The request =>
Please sum up the text extract below in two sentences.

Text extract =>

━━━━

Michotte…argued that we see causality, just as directly as we see color. To make his point, he created episodes in which a black square drawn in paper is seen in motion; it comes into contact with another square, which immediately begins to move. The observers know that there is no real physical contact, but they nevertheless have a powerful “illusion of causality.” If the second object starts moving instantly, they describe it as having been “launched” by the first. Experiments have shown that six-month-old infants see the sequence of events as a cause-effect scenario, and they indicate surprise when the sequence is altered. We are evidently ready from birth to have impressions of causality, which do not depend on reasoning about patterns of causation. They are products of system 1.

Kahneman points out that this element of our psychology is incredibly significant:

The prominence of causal intuitions is a recurrent theme in this book because people are prone to apply causal thinking inappropriately, to situations that require statistical reasoning. Statistical thinking derives conclusions about individual cases from properties of categories and ensembles. Unfortunately, System 1 does not have the capability for this mode of reasoning; System 2 can learn to think statistically, but few people receive the necessary training.

8. You have a bias to believe and confirm. 

Whitefish eat candy.

Kahneman offers that phrase as an example of how our brains, in order to unbelieve something, have to first believe it. When we read that statement, the associative machinery in our brain that automatically makes connections began to associate the two ideas. System 1 kicked in, tying the two ideas together and making us believe them for a short time, before System 2 allowed us to unbelieve the idea. 

Kahneman also details experiments by the psychologist Daniel Gilbert that show how if System 2 is taxed, we’ll believe more of these nonsensical statements, concluding: “The moral is significant: when System 2 is otherwise engaged, we will believe almost anything.”

[As a side note here, it’s worth mentioning another book that blew my mind: But Wait…There’s More by Remy Stern, which details the $100 billion—yes, $100 BILLION—infomercial industry. The relevant aspect here outlined by Stern is that these infomercials often sell products with no value at all at high prices because the commercials catch people when they’re tired and vulnerable.]

9. You have a tendency to either fully like or dislike someone or something.

Kahneman points out that if you like the president’s politics, you likely feel positively about his voice and appearance as well.

He gives the example of you meeting someone named Joan at a party and having a pleasant conversation with them. You’ll later think of them as someone generous, when asked about their likelihood to contribute to a charity. In fact, you don’t know that they’re generous. But you know you like her. You also know you like generous people. Therefore, you conclude Joan is probably generous—and, in fact, like her more after you’re asked the question about her generosity because you added generosity to her list of pleasant qualities. 

Kahneman describes an experiment by the psychologist Solomon Asch. 

What do you think of Alan and Ben?

Alan: intelligent—industrious—impulsive—critical—stubborn—envious

Ben: envious—stubborn—critical—impulsive—industrious—intelligent

More specifically: whom do you view more favorably? Most people say Alan. But notice that they have the same qualities, just presented in the opposite sequence. For Alan, you minimize the negative qualities or attribute them in such a way that they are positive (e.g., “Alan’s stubborn because he’s so intelligent”).

━━━━

Items =>
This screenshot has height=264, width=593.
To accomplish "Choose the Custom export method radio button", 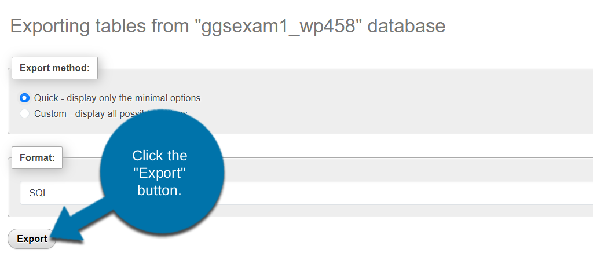I will (x=24, y=113).
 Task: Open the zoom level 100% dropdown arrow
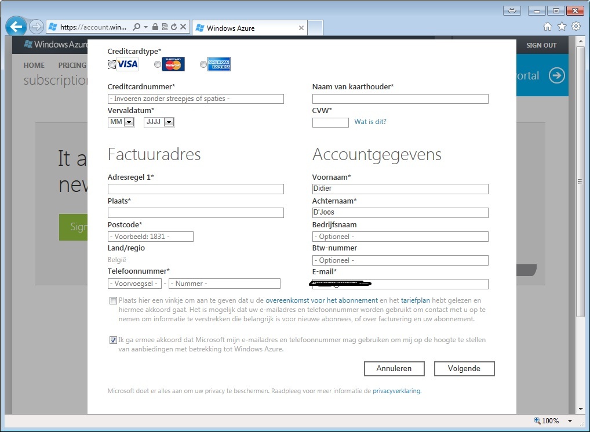[x=570, y=421]
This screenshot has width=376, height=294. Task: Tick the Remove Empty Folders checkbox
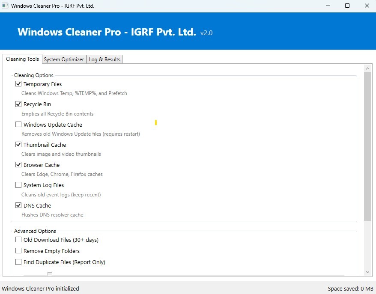[x=18, y=251]
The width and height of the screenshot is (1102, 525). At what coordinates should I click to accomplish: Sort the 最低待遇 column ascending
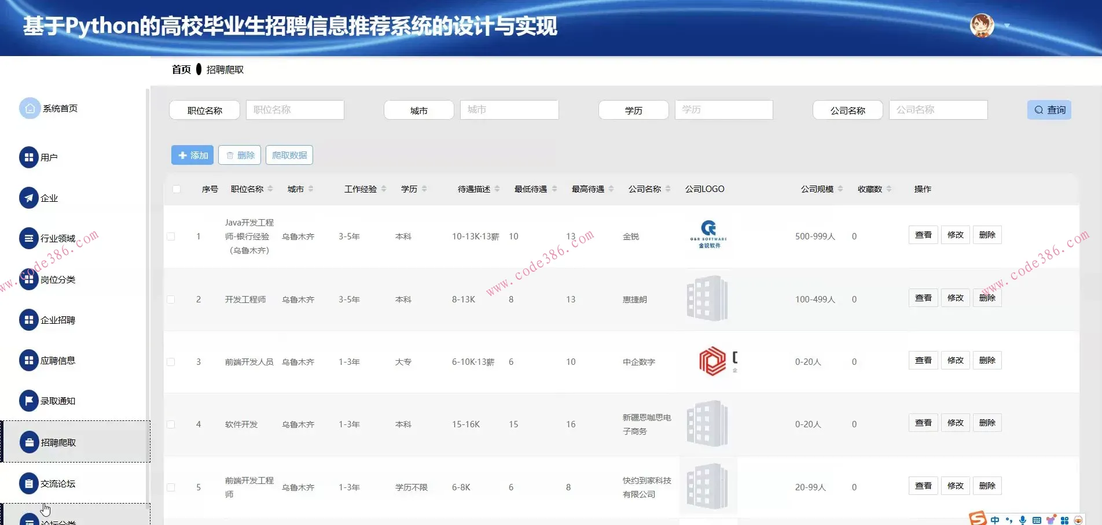tap(554, 186)
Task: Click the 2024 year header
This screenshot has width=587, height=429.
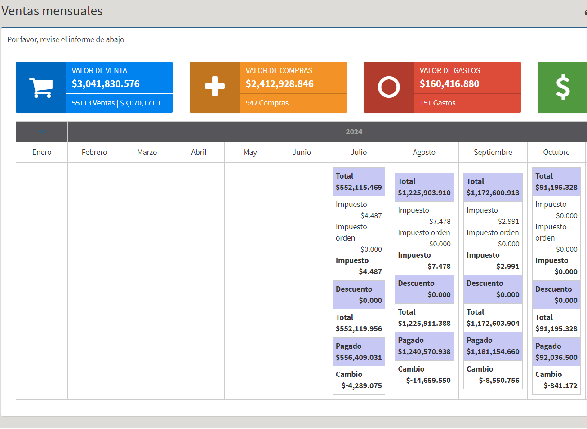Action: pyautogui.click(x=354, y=132)
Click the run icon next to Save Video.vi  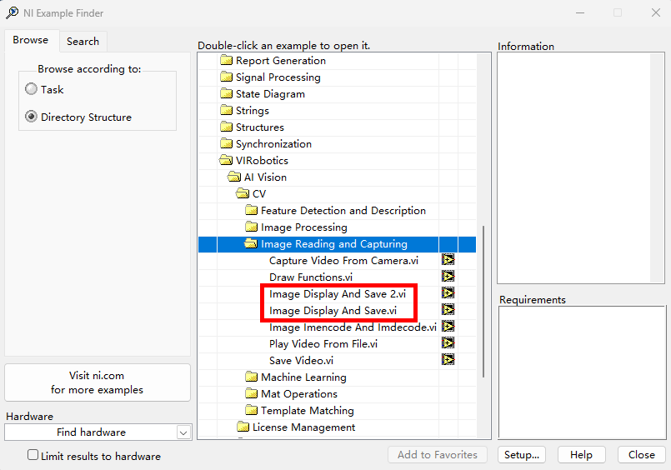[x=448, y=361]

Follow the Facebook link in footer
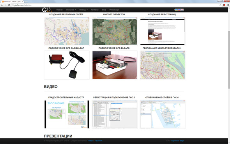(98, 140)
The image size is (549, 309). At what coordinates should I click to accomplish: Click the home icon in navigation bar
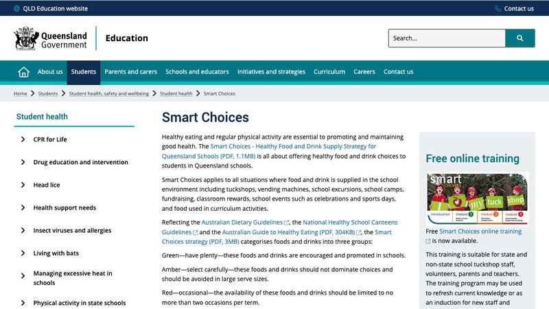click(x=24, y=72)
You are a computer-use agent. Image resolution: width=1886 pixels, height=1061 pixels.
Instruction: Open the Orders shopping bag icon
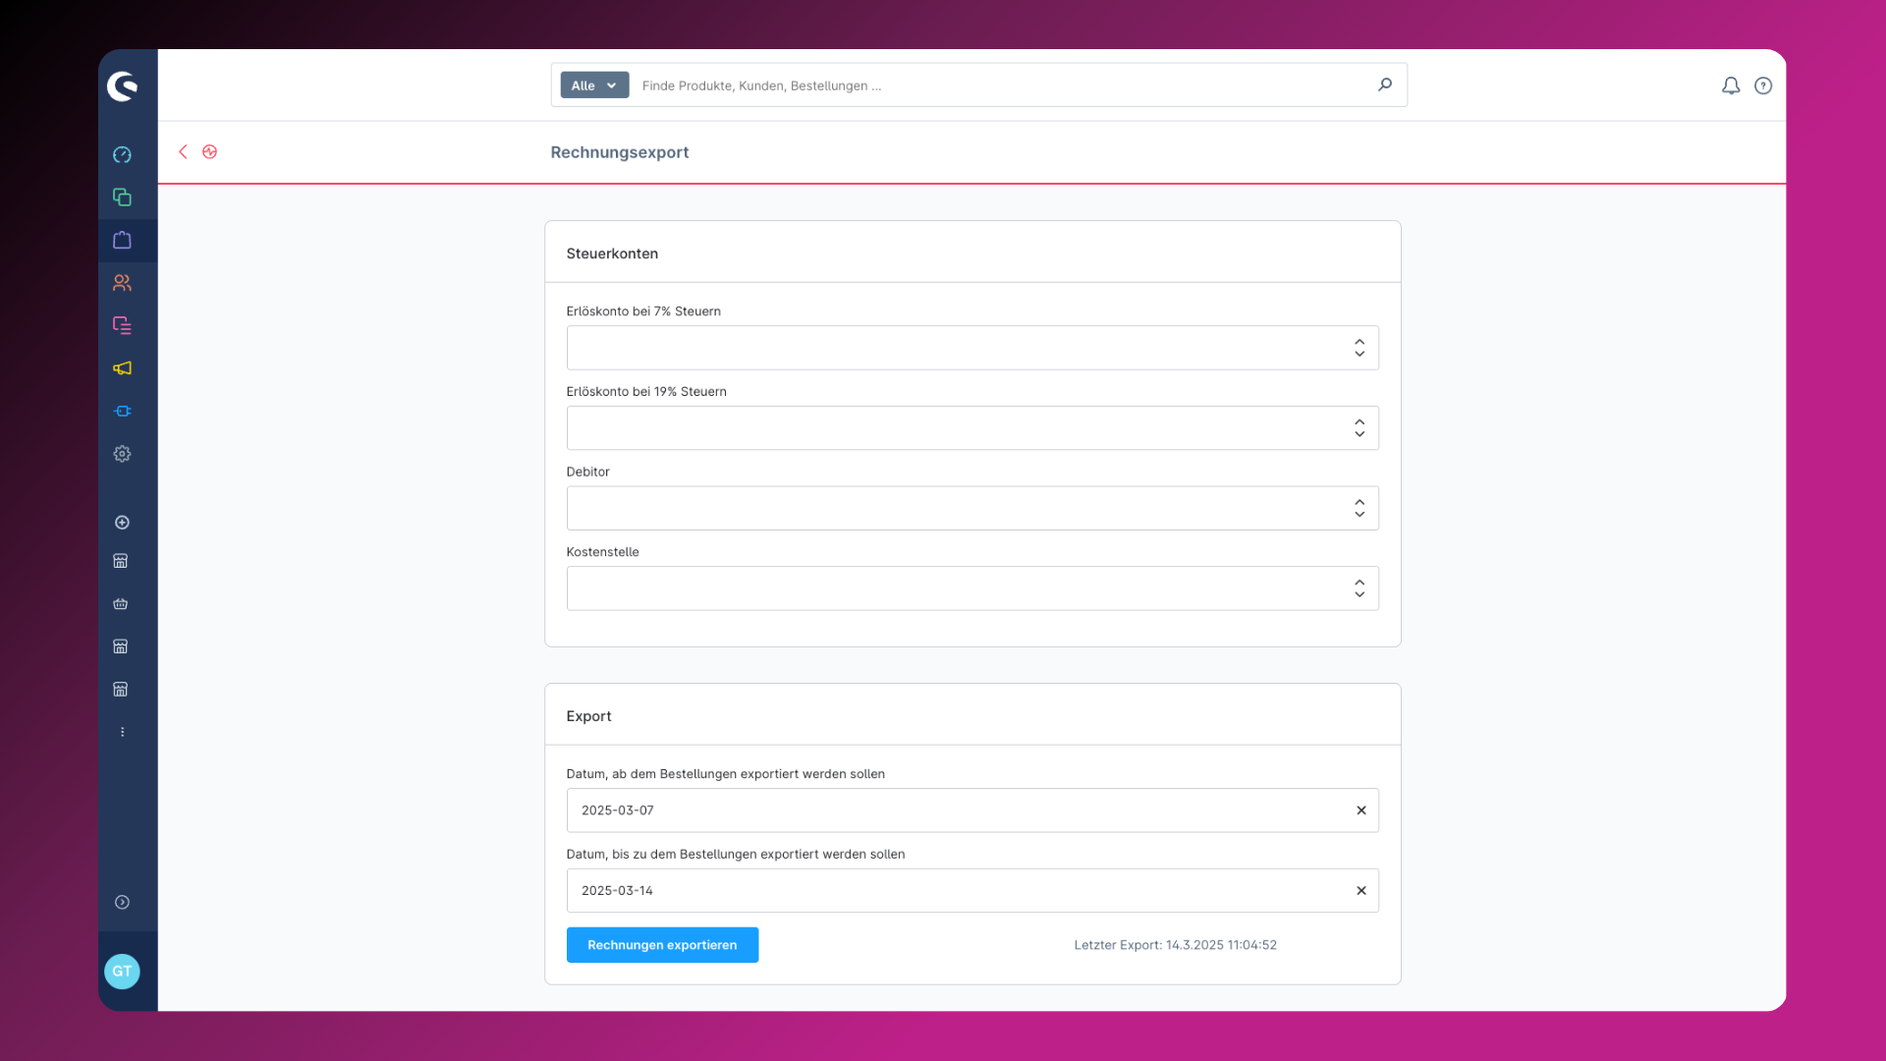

━━━━

The reply =>
The text explains that people directly perceive causality through System 1, as Michotte's launching displays and studies of six-month-old infants show, which makes them prone to use causal thinking in situations that require statistical reasoning. It also describes a bias to believe, since the mind must first believe a statement before it can unbelieve it and will believe almost anything when System 2 is otherwise engaged, and a tendency to fully like or dislike someone, shown in Solomon Asch's experiment where most people favor Alan over Ben although both have the same traits in opposite order.